Estes estudos foram realizados em localidades da área rural de Sumidouro, caracterizadas pela presença de pequenas propriedades rurais, entrecortadas por cursos d’água, onde a população humana utiliza as fontes d’água presentes principalmente para irrigação, captação de água para consumo doméstico e lazer. Os roedores visitam estes locais diariamente em suas atividades de deslocamento e de forrageamento (Fig.8).

Figura 8: Curso d’água localizado na área rural de Sumidouro, RJ, em região peridomiciliar. Trata-se de uma região endêmica de esquistossomose mansônica humana (A) onde são capturados exemplares de N. squamipes durante trabalhos de monitoramento (B).

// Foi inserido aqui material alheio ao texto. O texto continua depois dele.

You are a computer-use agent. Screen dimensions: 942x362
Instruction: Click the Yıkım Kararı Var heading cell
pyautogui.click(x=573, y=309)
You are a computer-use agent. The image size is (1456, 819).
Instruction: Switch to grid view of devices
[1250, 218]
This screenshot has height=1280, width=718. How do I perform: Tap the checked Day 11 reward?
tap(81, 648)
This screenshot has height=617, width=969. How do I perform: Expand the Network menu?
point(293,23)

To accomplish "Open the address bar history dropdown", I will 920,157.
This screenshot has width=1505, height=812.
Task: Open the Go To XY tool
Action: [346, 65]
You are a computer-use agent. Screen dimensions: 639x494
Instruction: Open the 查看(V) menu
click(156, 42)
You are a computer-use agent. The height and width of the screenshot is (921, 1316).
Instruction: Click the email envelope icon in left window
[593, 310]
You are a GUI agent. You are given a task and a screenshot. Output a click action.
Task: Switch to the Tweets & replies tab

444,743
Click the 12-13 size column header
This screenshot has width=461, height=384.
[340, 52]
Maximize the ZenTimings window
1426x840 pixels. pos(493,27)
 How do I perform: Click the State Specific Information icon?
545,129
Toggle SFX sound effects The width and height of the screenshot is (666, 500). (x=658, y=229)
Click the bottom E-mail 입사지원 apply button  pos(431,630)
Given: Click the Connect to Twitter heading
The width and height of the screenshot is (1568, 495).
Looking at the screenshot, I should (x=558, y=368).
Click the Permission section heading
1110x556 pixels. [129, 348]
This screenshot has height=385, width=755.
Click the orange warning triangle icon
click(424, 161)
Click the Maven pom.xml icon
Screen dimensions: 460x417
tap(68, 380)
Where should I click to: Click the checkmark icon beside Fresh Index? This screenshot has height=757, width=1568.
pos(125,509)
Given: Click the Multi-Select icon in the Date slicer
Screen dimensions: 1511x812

A partir dos dados obtidos, sugeriu-se que este roedor pode potencializar a transmissão desta parasitose nas áreas endêmicas, sendo também capaz de transportar o S. mansoni para locais onde não há transmissão, criando novos focos e dificultando o controle da doença (D'ANDREA et al., 2000); além disso, pode ser utilizado como um indicador biológico de focos naturais de transmissão (GENTILE et al., 2006).

Nos estudos realizados em Sumidouro, foi observada a ocorrência de um pico crepuscular de emissão de cercarias, coincidente com o período de atividade do roedor, sugerindo a possibilidade de um processo adaptativo do S. mansoni a este hospedeiro (D'ANDREA et al., 2002).

Em relação à helmintofauna presente em N. squamipes, MALDONADO JR. et al. (2006) encontraram neste roedor os nematódeos Physaloptera bispiculata, Hassastrongylus epsilon, Syphacia venteli, Litomosoides chagasfilhoi, o cestódeo Raillietina sp. e os trematódeos S. mansoni e Echinostoma paraensei. Também observaram não existir interação antagônica ou sinérgica entre o S. mansoni e as outras espécies de helmintos, sendo este parasito considerado um helminto bem estabelecido na comunidade natural do rato d’água.

Em relação ao parasitismo pelo S. mansoni, observou-se que este não afeta a sobrevivência do roedor nem reduz sua capacidade reprodutiva ou sua movimentação (D’ANDREA et al., 2000).

Em suma, o entendimento da dinâmica populacional do N. squamipes e dos fatores que a influenciam parece ser de fundamental importância para a tomada de decisões no que diz respeito ao controle da esquistossomose, visto que esta é uma

espécie de grande interesse epidemiológico, por ser um importante reservatório silvestre do S. mansoni em várias regiões brasileiras (GENTILE et al., 2012).